At the time, this case was the most expensive and extensive investigation of its type undertaken by the WGA on behalf of one of its members.

=== Extended and deleted scenes ===
The Pagemaster is presented in an extended cut version. During the production, some original scenes were removed, both live-action and animation. The deleted scenes and characters can be still seen during the making of the film, trailers and TV spots, SkyBox International trading cards, books and other related products. They can be also seen during the sneak peek on the 1993 VHS release of Once Upon a Forest, the 1994 VHS release of Rookie of the Year, and in the promotional trailer of the VHS release of the film on the promotional demo/screener VHS copy in 1995.

== Release ==
The film was a production by Turner Pictures. 20th Century Fox handled U.S. distribution, while Turner Pictures Worldwide handled international distribution.

The film grossed $13.7 million in North American theaters from a budget of $34 million.

== Reception ==
On Rotten Tomatoes, the film has an approval rating of 19% based on 21 reviews and an average rating of 4.3/10. Audiences surveyed by CinemaScore gave the film a grade A− on scale of A to F.

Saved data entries
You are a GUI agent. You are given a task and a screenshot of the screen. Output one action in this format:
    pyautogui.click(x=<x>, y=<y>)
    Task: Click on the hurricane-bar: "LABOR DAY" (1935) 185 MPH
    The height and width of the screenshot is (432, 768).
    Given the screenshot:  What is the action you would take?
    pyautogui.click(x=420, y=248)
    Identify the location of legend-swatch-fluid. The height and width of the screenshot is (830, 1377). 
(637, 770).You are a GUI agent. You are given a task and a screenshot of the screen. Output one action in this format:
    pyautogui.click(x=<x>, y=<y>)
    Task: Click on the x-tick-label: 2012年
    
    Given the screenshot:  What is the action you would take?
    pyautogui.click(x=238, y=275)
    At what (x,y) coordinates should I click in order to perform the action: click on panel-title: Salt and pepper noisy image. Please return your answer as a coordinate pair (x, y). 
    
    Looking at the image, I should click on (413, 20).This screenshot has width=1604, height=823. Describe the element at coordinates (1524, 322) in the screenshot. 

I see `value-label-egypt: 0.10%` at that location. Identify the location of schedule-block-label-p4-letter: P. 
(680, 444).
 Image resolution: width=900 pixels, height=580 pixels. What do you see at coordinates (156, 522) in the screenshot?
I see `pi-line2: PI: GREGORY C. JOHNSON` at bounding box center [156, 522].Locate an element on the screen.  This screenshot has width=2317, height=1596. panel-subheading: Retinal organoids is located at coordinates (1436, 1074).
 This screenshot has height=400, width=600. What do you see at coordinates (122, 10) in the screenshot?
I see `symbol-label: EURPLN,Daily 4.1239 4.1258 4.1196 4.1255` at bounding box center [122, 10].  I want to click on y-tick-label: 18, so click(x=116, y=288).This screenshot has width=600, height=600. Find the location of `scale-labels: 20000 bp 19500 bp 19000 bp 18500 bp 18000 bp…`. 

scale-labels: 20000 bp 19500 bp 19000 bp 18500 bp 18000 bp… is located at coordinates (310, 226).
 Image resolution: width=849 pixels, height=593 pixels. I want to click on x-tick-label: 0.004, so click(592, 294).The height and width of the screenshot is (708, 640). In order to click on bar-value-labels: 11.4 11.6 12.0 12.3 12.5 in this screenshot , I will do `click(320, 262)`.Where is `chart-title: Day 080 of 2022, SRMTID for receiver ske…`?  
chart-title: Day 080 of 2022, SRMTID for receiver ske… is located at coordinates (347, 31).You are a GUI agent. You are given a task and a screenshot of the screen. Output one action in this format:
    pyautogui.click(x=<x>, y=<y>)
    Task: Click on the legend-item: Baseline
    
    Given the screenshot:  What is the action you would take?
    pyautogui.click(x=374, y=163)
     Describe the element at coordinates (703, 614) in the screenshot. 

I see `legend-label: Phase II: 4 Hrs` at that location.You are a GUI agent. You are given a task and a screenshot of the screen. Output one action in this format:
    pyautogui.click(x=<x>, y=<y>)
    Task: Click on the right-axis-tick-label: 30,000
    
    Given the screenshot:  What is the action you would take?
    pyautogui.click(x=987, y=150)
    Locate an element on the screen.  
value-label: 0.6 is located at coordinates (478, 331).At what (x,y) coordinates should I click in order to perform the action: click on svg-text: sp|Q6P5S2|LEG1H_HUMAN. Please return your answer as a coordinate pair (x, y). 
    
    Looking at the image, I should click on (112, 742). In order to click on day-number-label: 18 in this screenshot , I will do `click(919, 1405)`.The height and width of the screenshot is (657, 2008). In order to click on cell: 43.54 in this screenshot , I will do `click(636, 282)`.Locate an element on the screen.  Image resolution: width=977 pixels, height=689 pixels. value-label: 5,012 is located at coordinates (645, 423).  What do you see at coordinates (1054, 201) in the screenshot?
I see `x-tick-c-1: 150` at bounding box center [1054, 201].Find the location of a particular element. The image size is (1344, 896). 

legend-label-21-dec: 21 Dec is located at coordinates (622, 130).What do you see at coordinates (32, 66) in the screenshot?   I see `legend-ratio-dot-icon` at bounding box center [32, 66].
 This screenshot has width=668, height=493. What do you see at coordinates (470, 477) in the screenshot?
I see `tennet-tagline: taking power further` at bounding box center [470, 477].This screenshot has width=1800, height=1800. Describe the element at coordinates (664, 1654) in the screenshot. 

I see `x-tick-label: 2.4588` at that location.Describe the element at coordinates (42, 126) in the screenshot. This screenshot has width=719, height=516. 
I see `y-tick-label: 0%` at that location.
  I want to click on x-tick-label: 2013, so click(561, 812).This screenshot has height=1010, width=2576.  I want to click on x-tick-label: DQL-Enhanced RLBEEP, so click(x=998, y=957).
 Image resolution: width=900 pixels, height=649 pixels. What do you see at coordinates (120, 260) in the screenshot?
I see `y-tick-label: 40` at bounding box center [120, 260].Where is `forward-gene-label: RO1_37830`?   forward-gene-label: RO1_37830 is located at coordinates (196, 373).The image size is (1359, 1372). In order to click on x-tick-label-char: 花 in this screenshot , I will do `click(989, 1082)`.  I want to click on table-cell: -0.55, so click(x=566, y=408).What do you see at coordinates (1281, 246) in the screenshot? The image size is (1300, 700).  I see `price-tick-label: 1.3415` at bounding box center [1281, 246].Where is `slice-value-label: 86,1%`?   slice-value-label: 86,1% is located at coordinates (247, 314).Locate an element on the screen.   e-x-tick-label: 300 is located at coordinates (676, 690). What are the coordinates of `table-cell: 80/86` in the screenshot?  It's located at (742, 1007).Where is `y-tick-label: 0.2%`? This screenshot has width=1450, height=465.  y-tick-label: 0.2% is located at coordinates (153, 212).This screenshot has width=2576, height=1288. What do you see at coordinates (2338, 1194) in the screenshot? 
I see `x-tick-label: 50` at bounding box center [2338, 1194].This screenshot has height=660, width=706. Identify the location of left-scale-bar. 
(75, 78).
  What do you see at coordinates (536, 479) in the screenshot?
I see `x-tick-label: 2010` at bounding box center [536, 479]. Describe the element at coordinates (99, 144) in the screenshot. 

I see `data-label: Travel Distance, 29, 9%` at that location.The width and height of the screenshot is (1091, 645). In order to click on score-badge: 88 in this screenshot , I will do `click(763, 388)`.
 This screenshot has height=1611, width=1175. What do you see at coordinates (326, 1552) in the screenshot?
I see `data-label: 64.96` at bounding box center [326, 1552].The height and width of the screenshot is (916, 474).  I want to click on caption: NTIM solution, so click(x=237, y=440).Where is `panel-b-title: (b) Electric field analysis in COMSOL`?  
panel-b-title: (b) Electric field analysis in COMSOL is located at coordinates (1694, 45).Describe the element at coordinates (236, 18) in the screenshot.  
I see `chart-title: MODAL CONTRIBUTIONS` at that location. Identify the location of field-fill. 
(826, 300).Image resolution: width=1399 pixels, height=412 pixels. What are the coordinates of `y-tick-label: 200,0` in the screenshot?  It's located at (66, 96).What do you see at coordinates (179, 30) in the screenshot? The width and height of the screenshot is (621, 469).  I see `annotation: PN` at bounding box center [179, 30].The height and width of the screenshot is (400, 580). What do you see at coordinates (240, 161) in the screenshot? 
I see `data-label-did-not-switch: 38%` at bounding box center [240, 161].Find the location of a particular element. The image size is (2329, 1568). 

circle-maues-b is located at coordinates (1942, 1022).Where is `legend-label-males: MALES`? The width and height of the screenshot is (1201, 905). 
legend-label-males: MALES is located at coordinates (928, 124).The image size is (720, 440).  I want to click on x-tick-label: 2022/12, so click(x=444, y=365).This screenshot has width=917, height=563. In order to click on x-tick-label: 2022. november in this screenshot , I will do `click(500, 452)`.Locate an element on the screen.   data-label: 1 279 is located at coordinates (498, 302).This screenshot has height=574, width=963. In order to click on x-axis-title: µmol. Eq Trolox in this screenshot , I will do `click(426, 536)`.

COMPLETE THE FOLLOWING
**a)** According to the Pagemaster excerpt, which company handled distribution of the film in the U.S.?
**b)** What are all the section headings in the Pagemaster excerpt?
**c)** Retype the stretch of the Pagemaster excerpt from "The film grossed" through "scale of A to F.".
These records were drawn from a separate source.

ANSWER LIST
**a)** 20th Century Fox

**b)** Extended and deleted scenes; Release; Reception

**c)**
The film grossed $13.7 million in North American theaters from a budget of $34 million.

== Reception ==
On Rotten Tomatoes, the film has an approval rating of 19% based on 21 reviews and an average rating of 4.3/10. Audiences surveyed by CinemaScore gave the film a grade A− on scale of A to F.